Whilst cannabis is known to be toxic to brain development, it is unknown if it is
driving rising US autism rates (ASMR). A longitudinal epidemiological study was conducted
using national autism census data from the US Department of Education Individuals
with Disabilities Act (IDEA) 1991-2011 and nationally representative drug exposure
(cigarettes, alcohol, analgesic, and cocaine abuse, and cannabis use monthly, daily,
and in pregnancy) datasets from National Survey of Drug Use and Health and US Census
(income and ethnicity) and CDC Wonder population and birth data. Analysis was conducted
in R. 266,950 were autistic of a population of 40,119,464 8-year-olds in 1994-2011.
At national level after adjustment, daily cannabis use was significantly related to
ASMR (beta estimate =4.37 (95%C.I. 4.06, 4.68), P < 2.2 x10(-16)) as was first pregnancy
trimester cannabis exposure (beta estimate= 0.12 (0.08, 0.16), P = 1 .7 x 10(-)(12)).

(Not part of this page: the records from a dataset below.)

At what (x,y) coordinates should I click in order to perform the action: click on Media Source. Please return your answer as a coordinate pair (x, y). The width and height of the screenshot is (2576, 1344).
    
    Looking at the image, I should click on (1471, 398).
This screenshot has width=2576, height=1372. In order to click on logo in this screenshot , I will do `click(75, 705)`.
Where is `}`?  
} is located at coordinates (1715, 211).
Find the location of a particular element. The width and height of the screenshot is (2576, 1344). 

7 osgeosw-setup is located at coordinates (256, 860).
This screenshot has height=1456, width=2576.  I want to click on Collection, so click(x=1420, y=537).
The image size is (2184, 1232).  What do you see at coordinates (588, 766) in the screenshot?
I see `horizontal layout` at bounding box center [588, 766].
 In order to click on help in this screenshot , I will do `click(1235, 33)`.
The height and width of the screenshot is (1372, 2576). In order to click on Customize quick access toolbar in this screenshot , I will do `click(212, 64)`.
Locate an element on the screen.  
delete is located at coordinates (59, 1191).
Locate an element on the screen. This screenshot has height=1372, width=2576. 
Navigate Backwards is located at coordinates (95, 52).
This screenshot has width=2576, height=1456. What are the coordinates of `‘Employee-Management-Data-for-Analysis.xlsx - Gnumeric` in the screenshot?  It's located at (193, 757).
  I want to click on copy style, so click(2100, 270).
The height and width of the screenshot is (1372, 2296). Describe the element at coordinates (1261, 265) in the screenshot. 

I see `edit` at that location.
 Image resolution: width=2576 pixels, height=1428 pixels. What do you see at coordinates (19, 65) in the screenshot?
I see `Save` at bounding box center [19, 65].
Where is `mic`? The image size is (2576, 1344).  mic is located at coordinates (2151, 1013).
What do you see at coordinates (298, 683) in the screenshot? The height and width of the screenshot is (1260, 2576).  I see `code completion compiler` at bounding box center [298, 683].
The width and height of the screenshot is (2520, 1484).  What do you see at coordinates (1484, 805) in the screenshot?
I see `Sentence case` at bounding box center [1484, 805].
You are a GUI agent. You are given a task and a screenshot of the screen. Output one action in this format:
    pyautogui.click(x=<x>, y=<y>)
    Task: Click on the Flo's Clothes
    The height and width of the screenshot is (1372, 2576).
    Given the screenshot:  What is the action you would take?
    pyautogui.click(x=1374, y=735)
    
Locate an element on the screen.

At state level following adjustment for cannabis, cannabigerol (from beta estimate
= -13.77 (-19.41, 8.13), P = 1.8 x 10(-6)) and Delta 9-tetrahydrocannabinol (from
beta estimate =1.96 (0.88-3.04), P=4 x 10(-4)) were significant. Geospatial state-level
modelling showed exponential relationship between ASMR and 09-tetrahydrocannabinol
and cannabigerol exposure. Exponential coefficients for the relationship between modelled
ASMR and Delta 9-tetrahydrocannabinol and cannabigerol exposure were 7.053 (6.39-7.71)
and 185.334 (167.88-202.79; both P < 2.0 x 10(-7)). E-values are an instrument related
to the evidence for causality in observational studies. High E-values were noted.
Dichotomized legal status was linked with elevated ASMR. Data show cannabis use is
associated with ASMR, is powerful enough to affect overall trends, and persists after
controlling for other major covariates. Cannabinoids are exponentially associated
with ASMR. The cannabis-autism relationship satisfies criteria of causal inference.